I am afraid I will end up disappointing some of you regarding my lack of pictures. I'm struggling with the reality that I am here--on the M/V Africa Mercy, docked in Cotonou, Benin--and you are not. I can take picture after picture and write detailed lists of the people I am meeting and what I am seeing, eating, smelling, etc., but it will not be enough to bring you here with me to walk the dusty roads of downtown Cotonou together. I will try to share Cotonou with you to the extent that I can, but please bear with me when I get frustrated by the inability of words and pictures to convey even a fraction of what I am experiencing here.

I mentioned something fundamentally important in the previous paragraph--did you catch it? Read again, and this time notice where I am living--on the M/V Africa Mercy, which just so happens to be docked in Cotonou, Benin at the moment. You need to understand that I am living on a ship with 300 some other people from all over the world, but I am not living in Africa. I happen to be taking day trips into Africa, but that is not the same thing. At the end of the day I come back to the ship: back to AC, a library, computers, a warm (albeit quick) shower, Starbucks coffee, regular meals, and the latest rugby match on the TV. I leave behind the oppressive heat, the open sewers, the acrid smoke of the zemidjans, the dust and trash, and the sense of my 'otherness' that shadows me when I am off the ship. It is a little strange to be experiencing not one but two new environments at once: ship life, and Beninoise life.
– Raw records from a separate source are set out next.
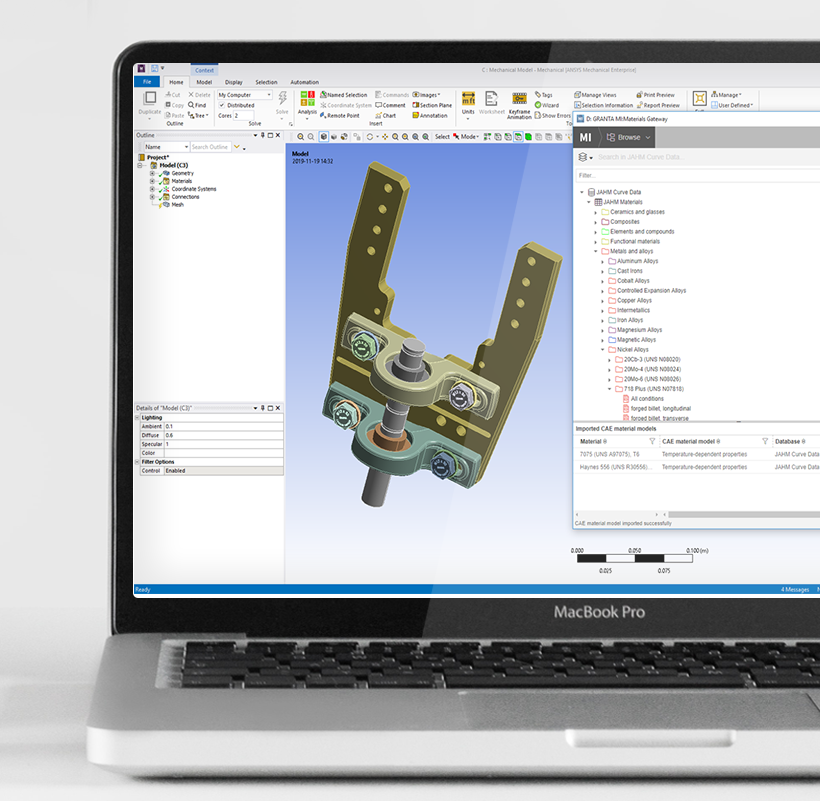Image resolution: width=820 pixels, height=801 pixels.
Task: Click the Analysis icon in ribbon
Action: (307, 100)
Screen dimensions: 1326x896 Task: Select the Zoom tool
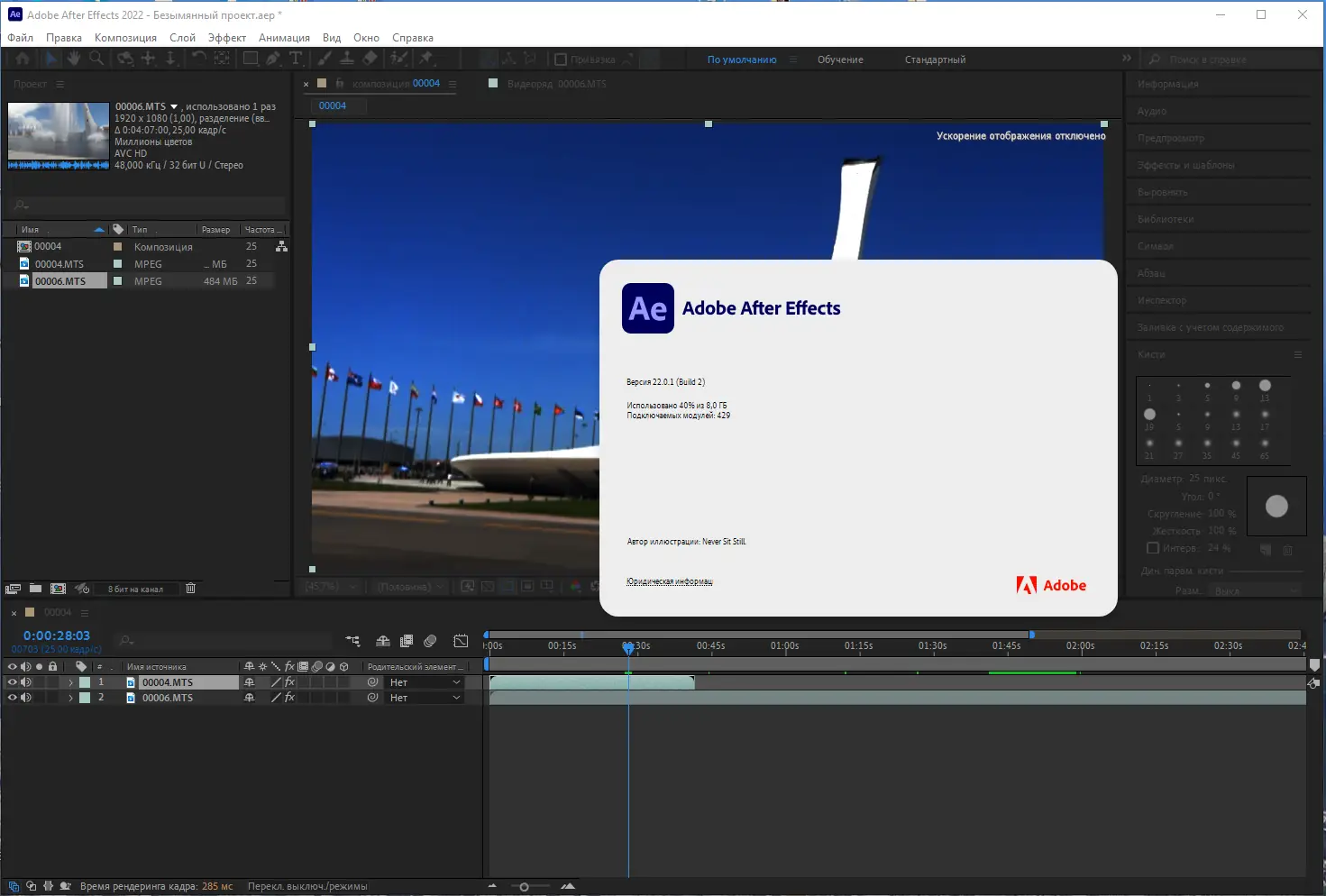click(x=96, y=58)
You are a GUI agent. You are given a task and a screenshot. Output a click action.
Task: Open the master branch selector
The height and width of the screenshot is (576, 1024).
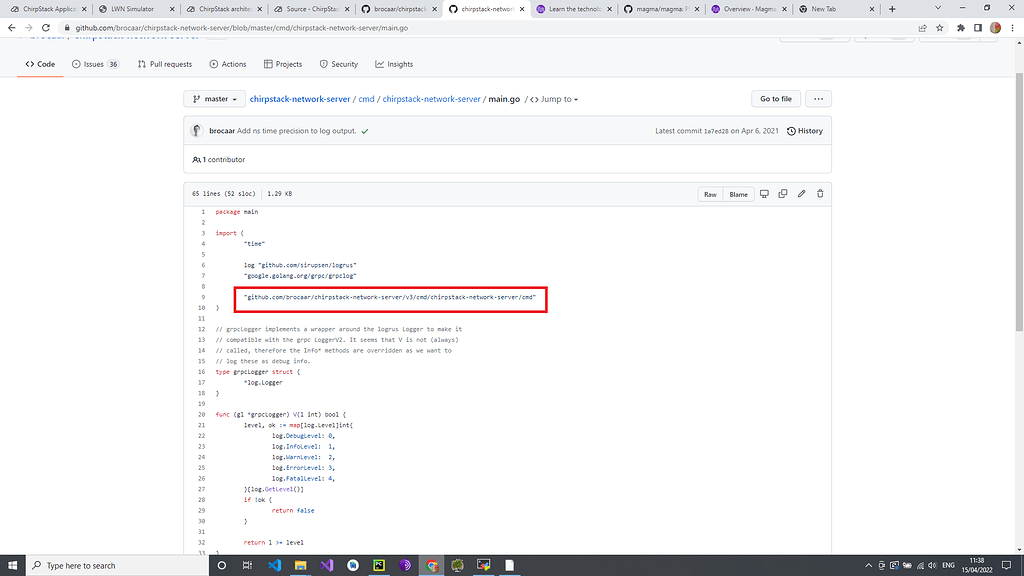coord(214,99)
In a semi-related vein, I was thinking today about the process of transitioning from "new" to "normal." Life here has generally transitioned from being exhilaratingly new to being (relatively) familiar and normal. I sat in church today--the same church I attended two weeks ago-- and realized I wasn't feeling the same thrill of newness as before. I then realized how easy it is to chase after the new things in life, always needing "new" people, experiences, and places to be happy. Potentially dangerous, too, to continually be running after the feelings of novelty and excitement that accompany new experiences. If I once start to feel that I have seen all there is to see here at this moment in Benin, that is also the moment I start wanting to go somewhere else so I can feel the pulse-pounding newness again. Instead, I want to be characterized by consistency, and by contentment with the old and the familiar. I'm reminded of Paul, who spoke about being content whatever the circumstances. I'm also reminded of God, who as I AM is the same yesterday, today, and forever.

The challenge is to be faithful in this place, at this moment in time.